Unnamed: 0,Model,Score,Time
0,LogisticRegression,0.6875,0.026623
1,DecisionTreeClassifier,0.6875,0.017951
2,KNeighborsClassifier,0.625,0.007979
3,SVC,0.875,0.006981
4,LogisticRegressionCV,0.625,0.505644


In [120]:
pFig1 = px.bar(performDf, x = 'Model', y = 'Score')
pFig1.update_layout(
            title={
            'text' : 'Model Accuracy',
            'x':0.5,
            'xanchor': 'center'
        })
pFig1.show()

In [121]:
pFig2 = px.bar(performDf, x = 'Model', y = 'Time',
                labels = {
                     "Model": "Model",
                     "Time": "Time (seconds)",
                 })

pFig2.update_layout(
            title={
            'text' : 'Model Computation Time',
            'x':0.5,
            'xanchor': 'center'
        })
pFig2.show()

### Evaluation

#### Model Accuracy
All models fared better than random chance but most were not very impressive, scoring in the 60% to 70% range. The exception was <b>Support Vector Classifier (SVC)</b> which scored 87%!

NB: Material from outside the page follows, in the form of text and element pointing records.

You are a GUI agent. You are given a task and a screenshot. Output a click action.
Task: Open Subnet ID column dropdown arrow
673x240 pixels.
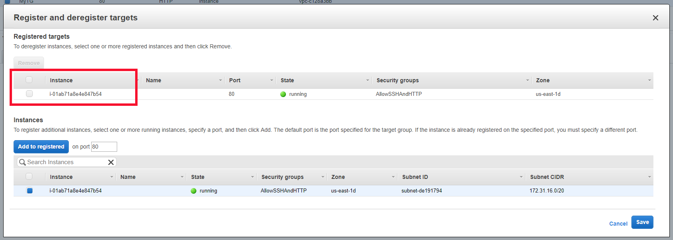click(521, 177)
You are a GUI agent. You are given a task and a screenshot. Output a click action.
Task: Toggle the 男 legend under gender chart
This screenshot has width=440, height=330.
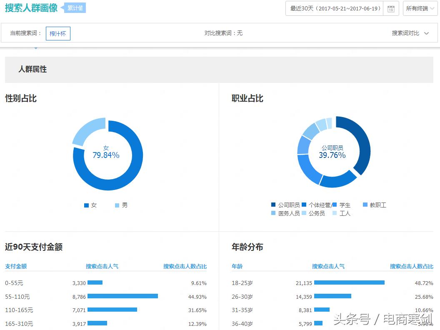coord(121,205)
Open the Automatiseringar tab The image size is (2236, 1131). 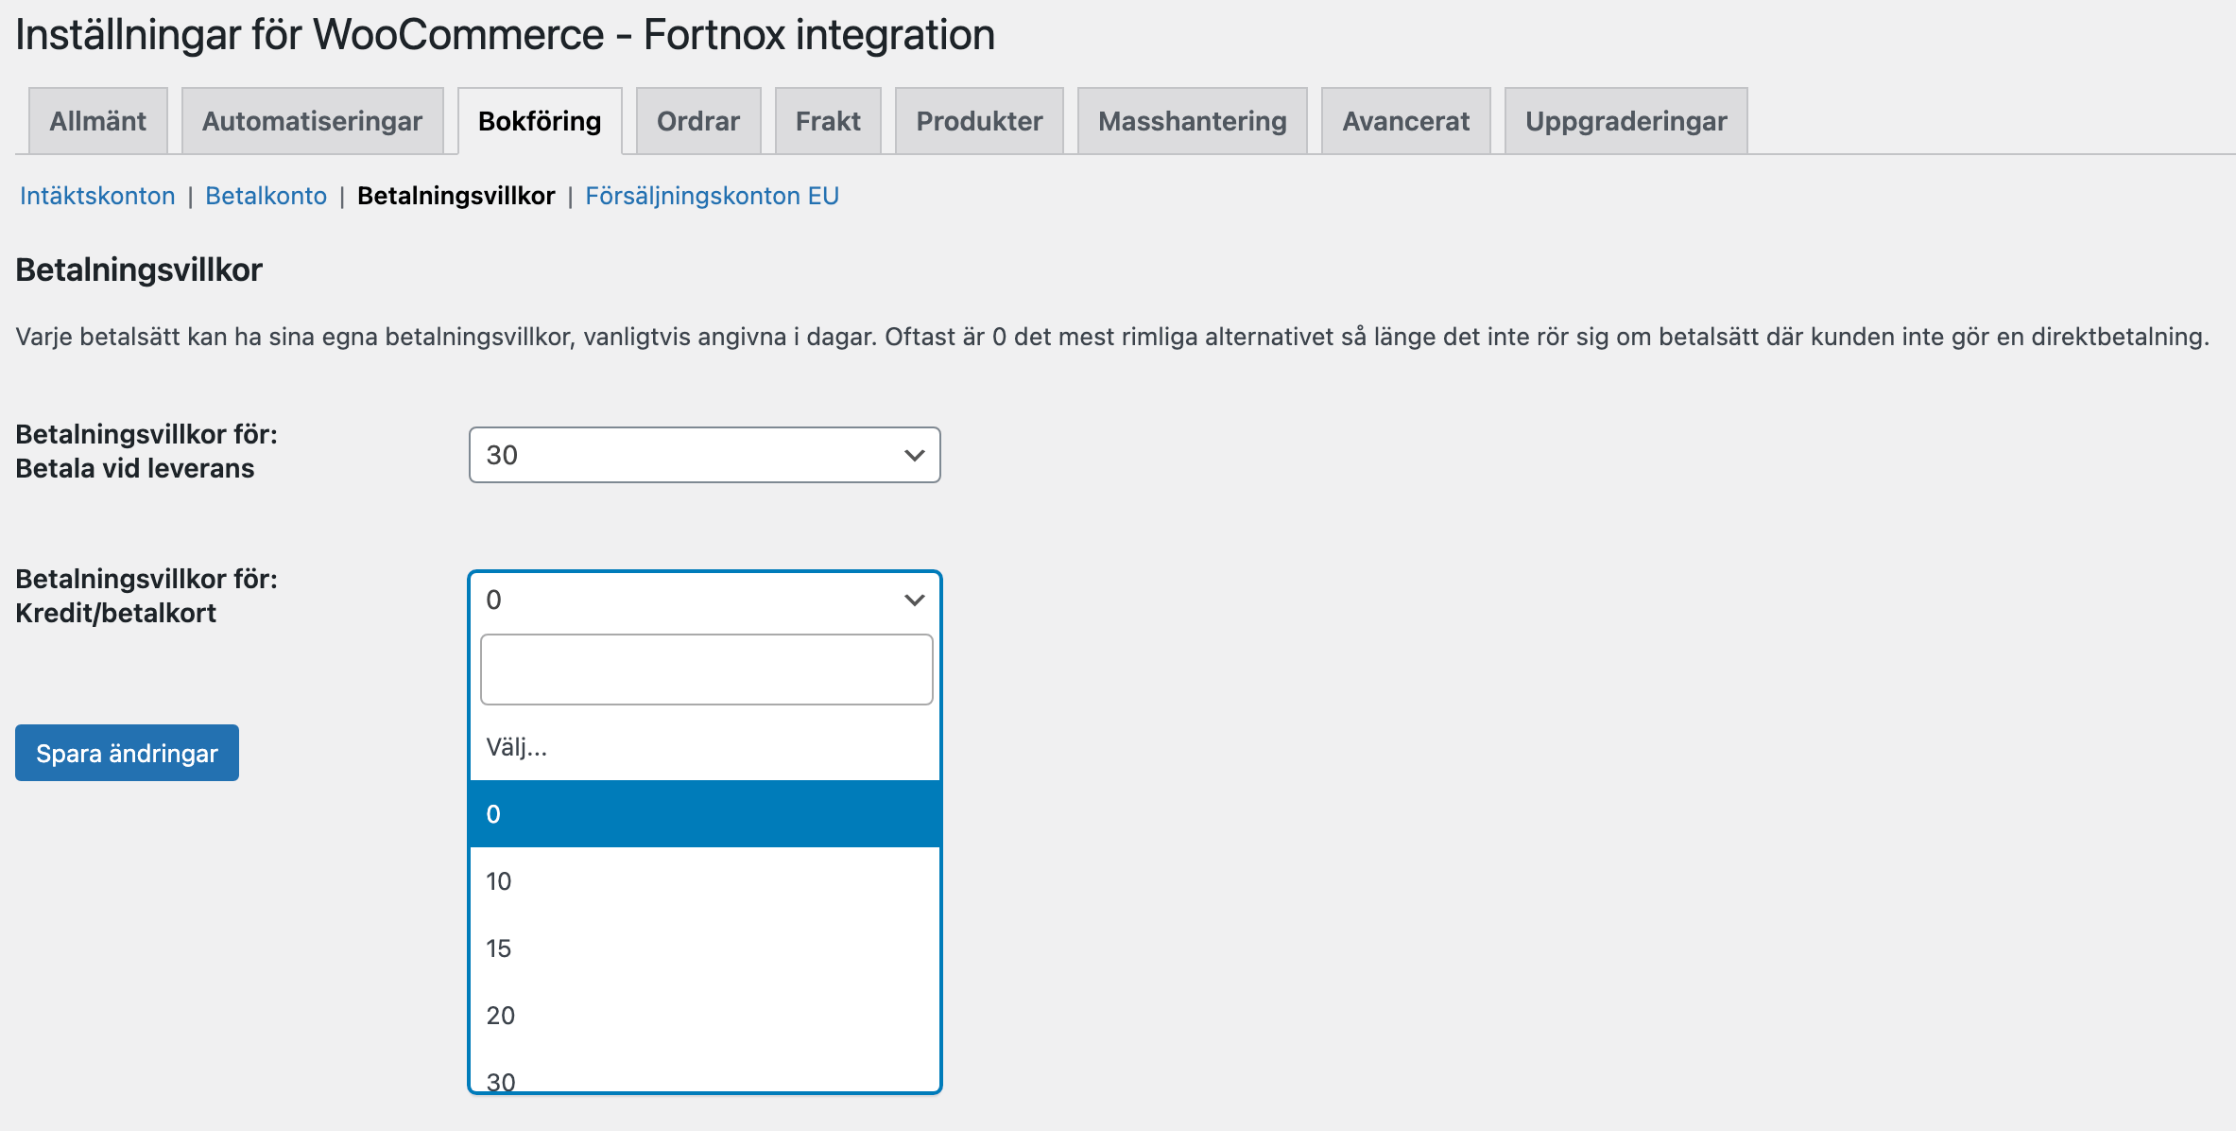[313, 121]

#### Computational performance

LogisticRegressionCV took the longest time by far. Our best accuracy performer, svc, was also the speediest.

#### Caveat
The above analysis was done with a very small dataset! The results might change as more data is generated and brought into the analysis.

### Recommendations

Based on the results of our Machine Learning models, considering both Model Accuracy with Computational Performance, we can recommend that <b>SVC</b> is a promising model to use to identify the beat of a Carnatic drum solo.

### Next Steps

#### Data, data, data
There is an old adage that the 3 most important aspects in real estate are location, location, location. One could say that in an AI/ML project, the 3 most important aspects are data, data, data! Without a lot of high-quality data, the results of any analysis has to be taken with a grain of salt. We need **a lot** more data to analyze before we can confidently assert that we have built a reliable AI model to identify a Carnatic beat cycle.

#### Sound Clip Vectorization
At a meta level, is there a better approach to vectorizing a sound clip to select out drum beats, other than intensity analysis? Experts in the domain (music) might have some suggestions about how they discern different beat cycles, which might be translatable into a vectorization technique. 
 
#### Neural Nets
Since we have pretty high-dimensional data to begin with, a Neural Net approach might give much better results than the classic ML/AI regression techniques that we have applied here. This path is definitely worth exploring further.